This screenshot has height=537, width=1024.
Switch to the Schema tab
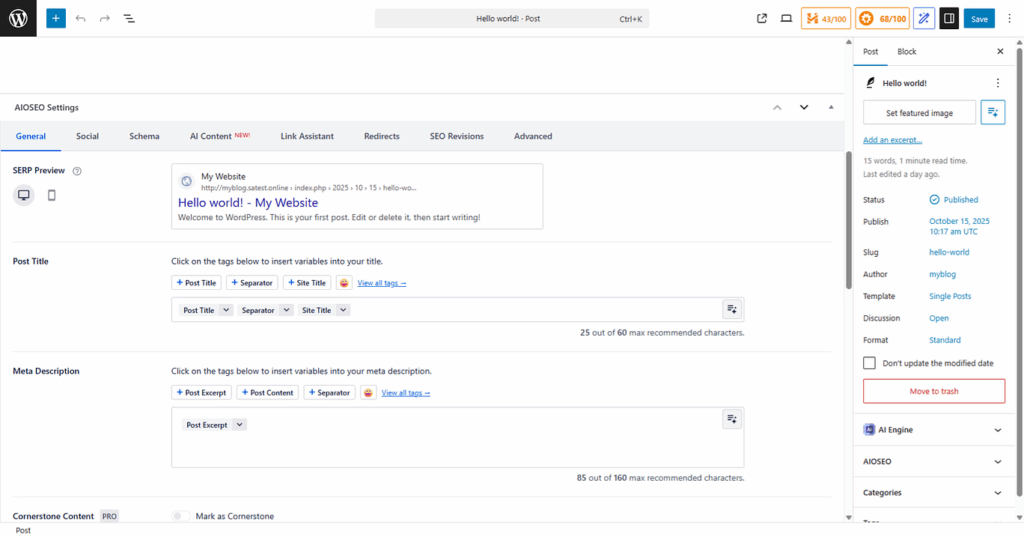(144, 136)
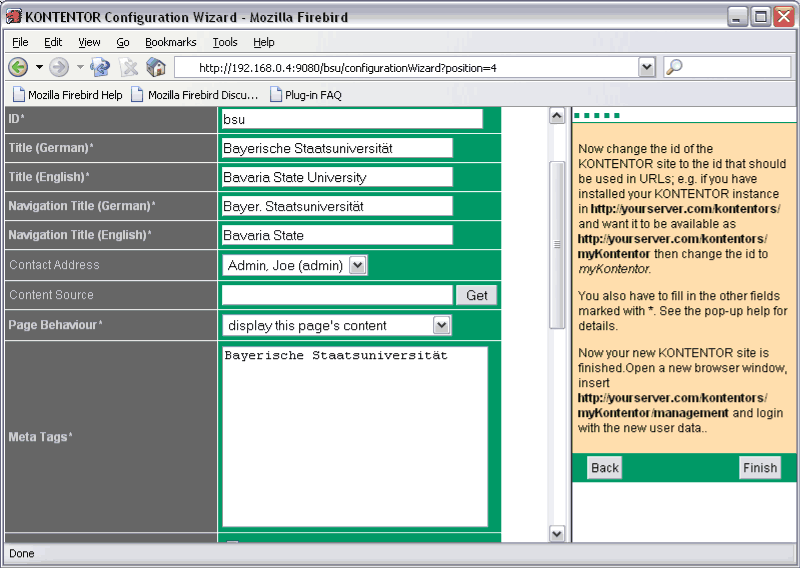
Task: Click the Reload page icon
Action: (x=100, y=67)
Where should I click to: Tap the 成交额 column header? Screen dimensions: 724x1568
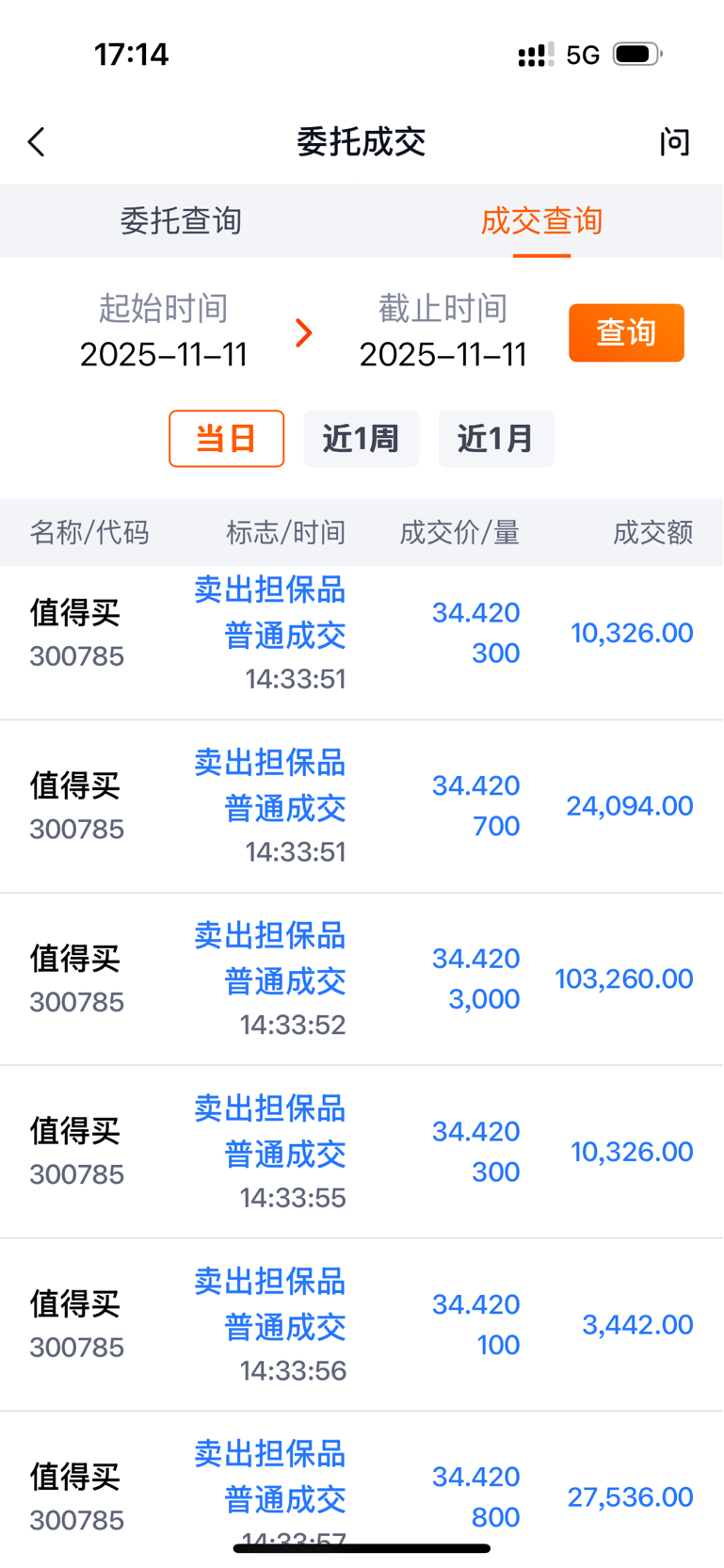coord(652,533)
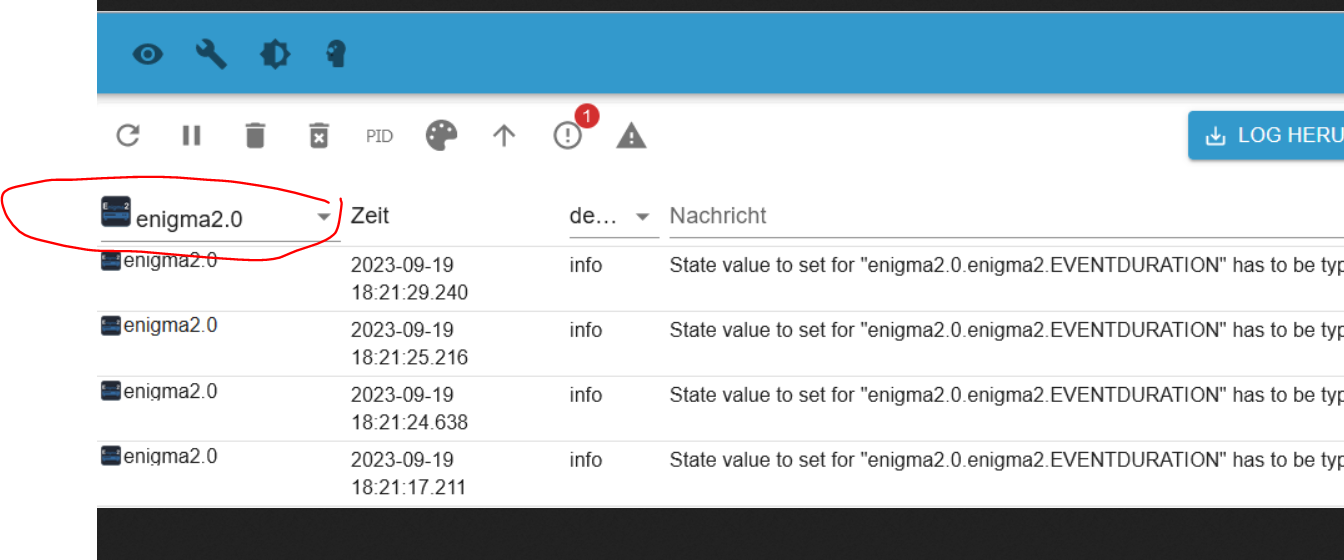Open the enigma2.0 source filter dropdown

coord(220,217)

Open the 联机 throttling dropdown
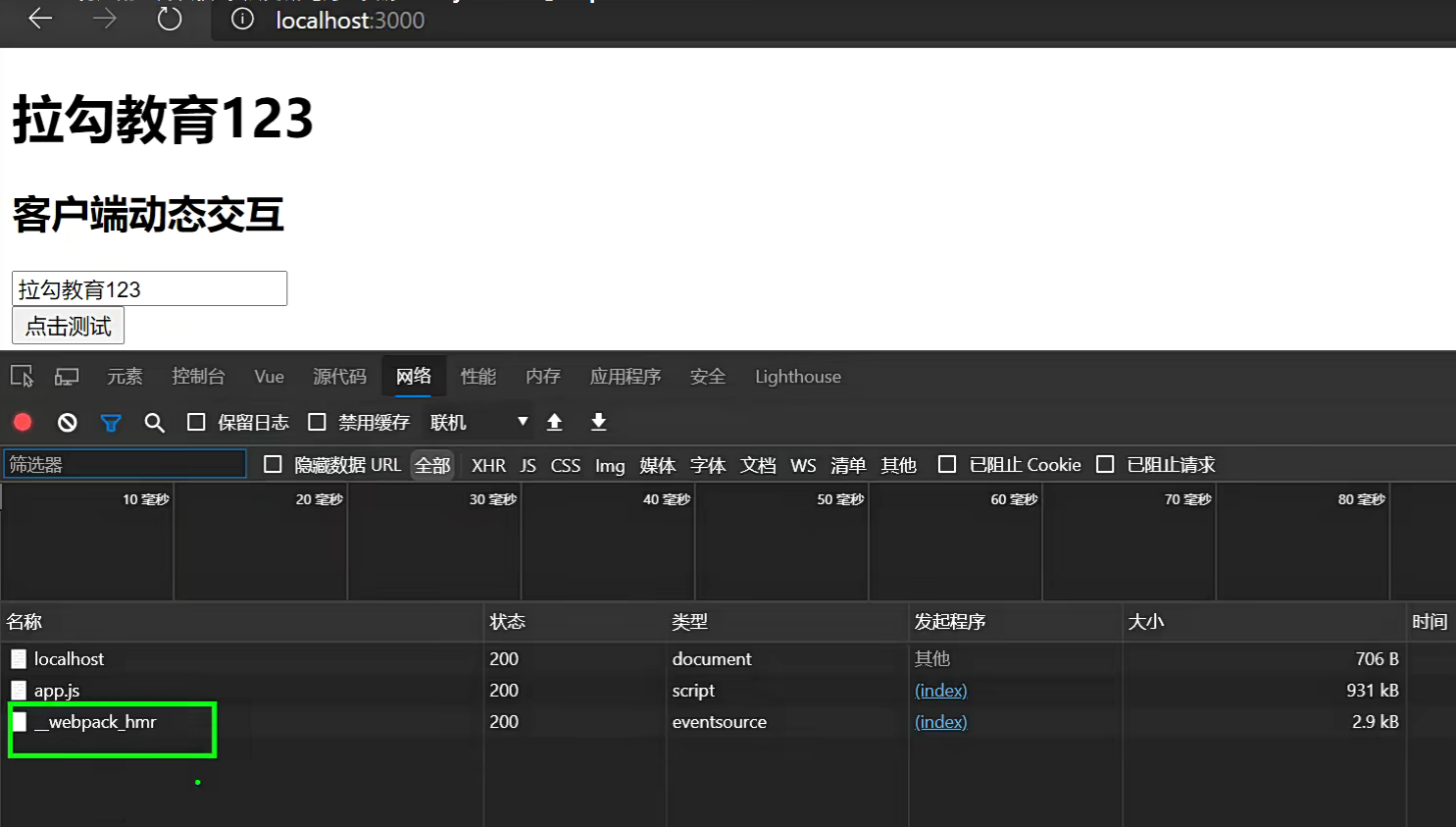(x=478, y=422)
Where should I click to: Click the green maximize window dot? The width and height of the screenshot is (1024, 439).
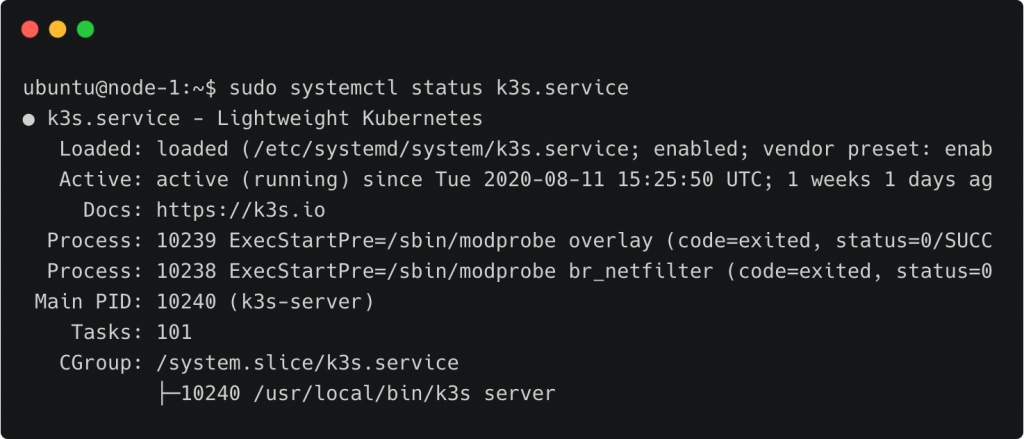point(86,29)
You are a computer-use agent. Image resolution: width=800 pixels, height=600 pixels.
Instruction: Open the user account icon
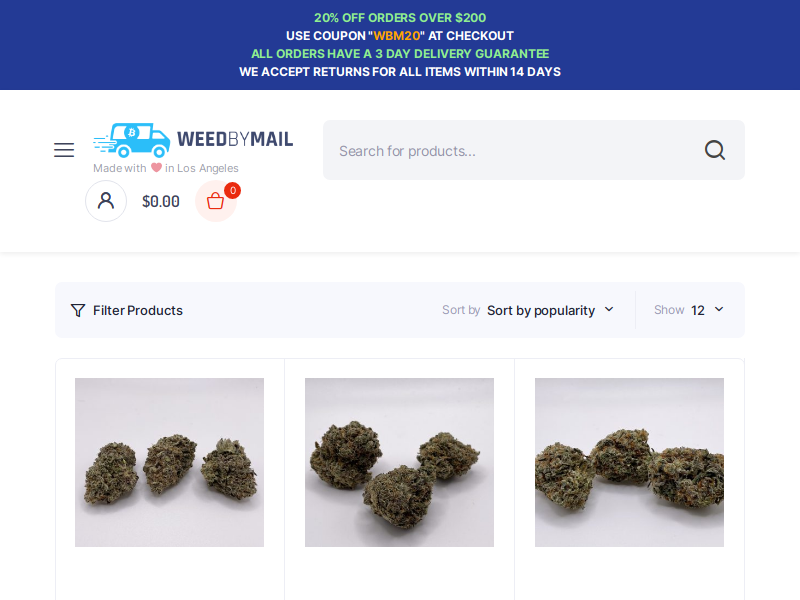106,201
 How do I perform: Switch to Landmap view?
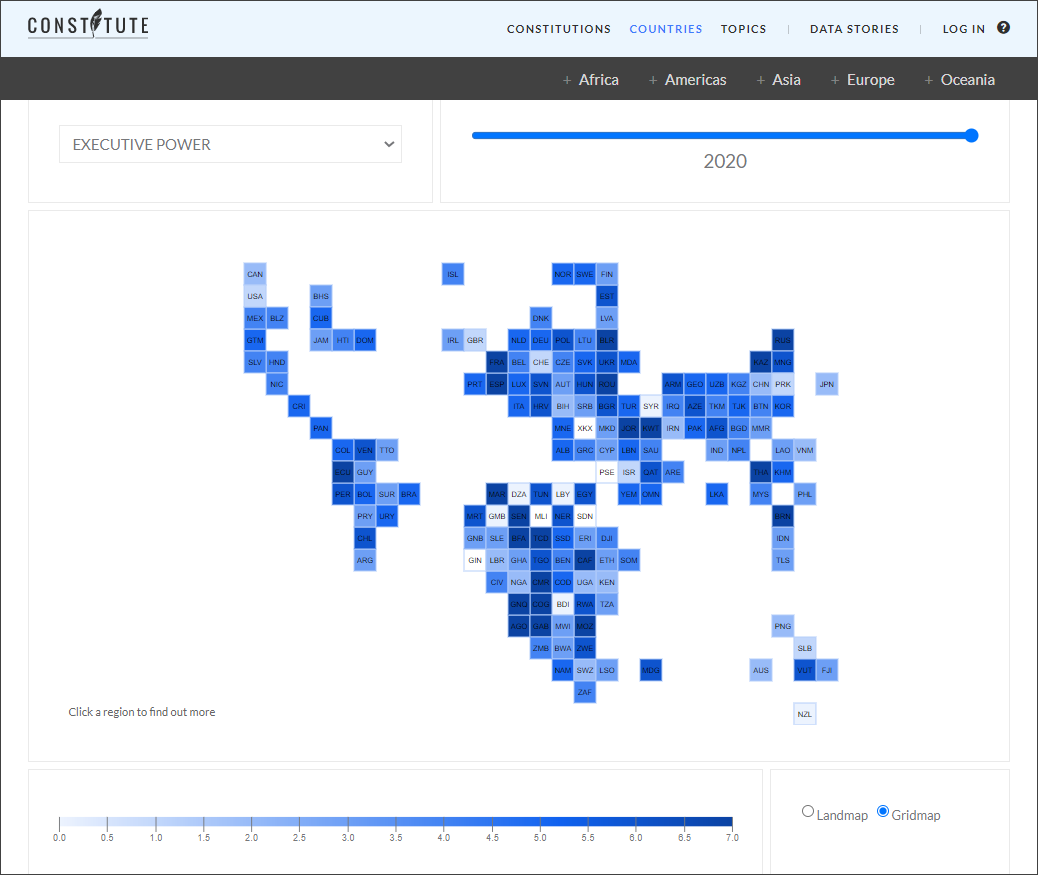(808, 812)
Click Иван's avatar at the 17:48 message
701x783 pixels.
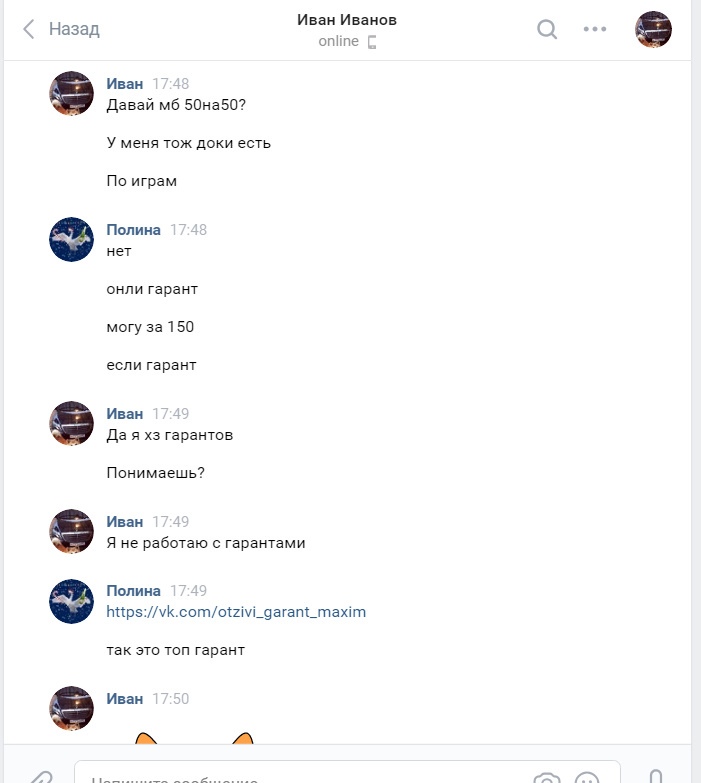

● **Instructions for the task**
If a line in the material contains the word "pixels", copy that line.

● **Written reply**
You are a computer-use agent. Image resolution: width=800 pixels, height=600 pixels.
701x783 pixels.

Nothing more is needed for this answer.